Those new local payment methods are growing incredibly fast, about eight octupling during the course of the year. Now are a material part of our revenue. In addition, we've had a year of record delivery. About 150 new launches with some of the biggest names in tech on the planet, ranging from the sort of Google through Netflix, Spotify, Apple, Meta. You can see the names here for yourself. About a third of those launches are what we call LPM or local payment methods, the new mobile wallets or account-to-account real-time payment systems. A big chunk are also bundling programs whereby one or other of these merchants will team up with a mobile network operator to distribute their service to the public.
The growth in local payment methods is really exemplified by two key proof points, I think, that came to light in 2022. Firstly, it was the contract that we signed up with Amazon, which, when they selected us in open competition against pretty much every other payment company on the planet, has selected us. They weren't a direct carrier billing customer of ours, but they selected us just for the wallets and the account-to-account payment methods. It's a deal which is being cemented with the right for Amazon to earn warrants based on the amount of revenue that they do with Boku.

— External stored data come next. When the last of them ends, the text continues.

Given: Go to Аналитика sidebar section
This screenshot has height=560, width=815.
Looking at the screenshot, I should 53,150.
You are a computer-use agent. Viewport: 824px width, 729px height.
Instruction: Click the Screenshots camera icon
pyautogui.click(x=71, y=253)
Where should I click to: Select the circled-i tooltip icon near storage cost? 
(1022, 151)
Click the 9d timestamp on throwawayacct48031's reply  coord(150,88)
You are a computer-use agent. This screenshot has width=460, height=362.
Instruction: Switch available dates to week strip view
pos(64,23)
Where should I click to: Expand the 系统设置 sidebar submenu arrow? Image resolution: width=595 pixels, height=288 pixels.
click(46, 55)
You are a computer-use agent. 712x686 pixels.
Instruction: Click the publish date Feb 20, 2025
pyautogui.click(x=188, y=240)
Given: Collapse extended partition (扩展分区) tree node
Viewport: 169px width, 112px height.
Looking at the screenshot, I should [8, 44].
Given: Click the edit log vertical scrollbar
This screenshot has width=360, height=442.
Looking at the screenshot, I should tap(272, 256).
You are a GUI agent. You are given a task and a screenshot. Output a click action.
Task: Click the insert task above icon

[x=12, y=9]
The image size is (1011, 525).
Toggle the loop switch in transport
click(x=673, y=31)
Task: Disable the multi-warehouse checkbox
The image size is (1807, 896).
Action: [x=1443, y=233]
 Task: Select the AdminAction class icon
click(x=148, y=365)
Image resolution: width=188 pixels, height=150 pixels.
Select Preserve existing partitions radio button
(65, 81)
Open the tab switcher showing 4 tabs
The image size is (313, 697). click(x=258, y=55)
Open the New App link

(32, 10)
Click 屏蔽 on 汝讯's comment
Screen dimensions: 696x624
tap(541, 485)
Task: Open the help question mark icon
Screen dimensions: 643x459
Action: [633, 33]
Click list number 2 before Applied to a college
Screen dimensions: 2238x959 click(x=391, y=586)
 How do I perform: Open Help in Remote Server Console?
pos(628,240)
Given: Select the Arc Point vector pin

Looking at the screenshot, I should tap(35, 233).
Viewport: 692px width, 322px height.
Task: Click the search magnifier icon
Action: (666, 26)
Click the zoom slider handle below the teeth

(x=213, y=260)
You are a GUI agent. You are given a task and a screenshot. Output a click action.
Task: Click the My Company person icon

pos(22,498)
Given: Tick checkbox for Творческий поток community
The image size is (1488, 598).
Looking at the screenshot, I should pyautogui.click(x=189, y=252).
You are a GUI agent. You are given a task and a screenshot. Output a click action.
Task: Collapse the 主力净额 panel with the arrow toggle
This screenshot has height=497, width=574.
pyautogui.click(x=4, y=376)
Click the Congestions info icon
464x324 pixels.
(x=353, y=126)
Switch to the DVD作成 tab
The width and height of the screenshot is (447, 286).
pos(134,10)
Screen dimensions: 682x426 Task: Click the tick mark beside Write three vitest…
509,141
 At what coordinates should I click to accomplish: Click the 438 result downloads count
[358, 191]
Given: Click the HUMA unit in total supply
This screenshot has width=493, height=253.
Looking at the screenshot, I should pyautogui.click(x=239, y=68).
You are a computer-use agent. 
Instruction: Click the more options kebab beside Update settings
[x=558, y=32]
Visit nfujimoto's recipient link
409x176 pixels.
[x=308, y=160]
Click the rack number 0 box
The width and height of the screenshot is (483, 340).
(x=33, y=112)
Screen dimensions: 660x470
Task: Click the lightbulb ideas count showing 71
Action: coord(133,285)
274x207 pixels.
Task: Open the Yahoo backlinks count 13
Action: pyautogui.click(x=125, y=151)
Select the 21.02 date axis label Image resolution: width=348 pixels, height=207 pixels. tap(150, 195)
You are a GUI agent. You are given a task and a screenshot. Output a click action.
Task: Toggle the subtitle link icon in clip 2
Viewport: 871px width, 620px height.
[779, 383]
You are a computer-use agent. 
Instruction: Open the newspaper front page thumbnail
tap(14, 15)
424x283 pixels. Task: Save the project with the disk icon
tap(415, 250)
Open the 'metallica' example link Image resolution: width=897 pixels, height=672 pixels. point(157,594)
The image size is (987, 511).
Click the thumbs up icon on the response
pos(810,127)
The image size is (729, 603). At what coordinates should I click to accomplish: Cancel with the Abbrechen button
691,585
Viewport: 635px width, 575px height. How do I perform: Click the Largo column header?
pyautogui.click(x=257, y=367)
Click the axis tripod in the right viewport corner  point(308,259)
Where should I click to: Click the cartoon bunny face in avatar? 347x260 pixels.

The second sort of big piece of news that we had was the launch in China, originally with Alipay, but subsequently also with the second largest wallet in China, WeChat Pay, with what we must euphemistically call a major existing customer operating in the console game space. The launch in China, the signing up of Amazon, are two big pieces of news for Boku in 2022, and they reinforce that theme of faster growth driven by new local payment methods, not just direct carrier billing. With that, by means of introduction, let me hand over to my colleague, Keith, who will take you through some of the numbers in a little bit more detail. Keith, the floor is yours.
Thanks, Jon. Yes, just a quick recap of the 2022 results. As Jon said, we had a challenging year because we report in US dollars, and actually, the vast majority of our revenues are not in US dollars. Well over 90% of our revenues are not in US dollars. That sort of actually masks the true underlying performance of the business, which was actually very strong. Revenues were up to $63.8 million. Had we done that on a constant currency basis, in other words, that the exchange rates were the same as the previous year, then actually we grew at 14%, which is very encouraging. As Jon said previously, if you look at the second bullet, that we grew at 21% in the second half.
We had accelerating growth, in H2, and that bodes very well for 2023, the current year, because if you like, the exit run rate from 2022 sets you up for the sort of starting run rate for the 2023. The fact we finished the year very strongly, was very encouraging.
Just to talk again about the currency impact, as I say, most of our revenues are not in US dollars. Although we are a US company and we report in US dollars, and we service the world's largest merchants, Apple, Sony, Spotify, Netflix, Amazon, Google, those kind of major merchants. Most of what we do for them is actually connecting them to payment types in places like Asia. In fact, the biggest exposure we have are places like Japan and Korea, where we had a lot of revenue, which where the dollar strengthened, and so our dollar revenues were actually lower. Same with euros and GBP. In fact, the dollar strengthened against virtually every currency. We did well in local currency. When you converted it back into US dollars, it didn't look so good.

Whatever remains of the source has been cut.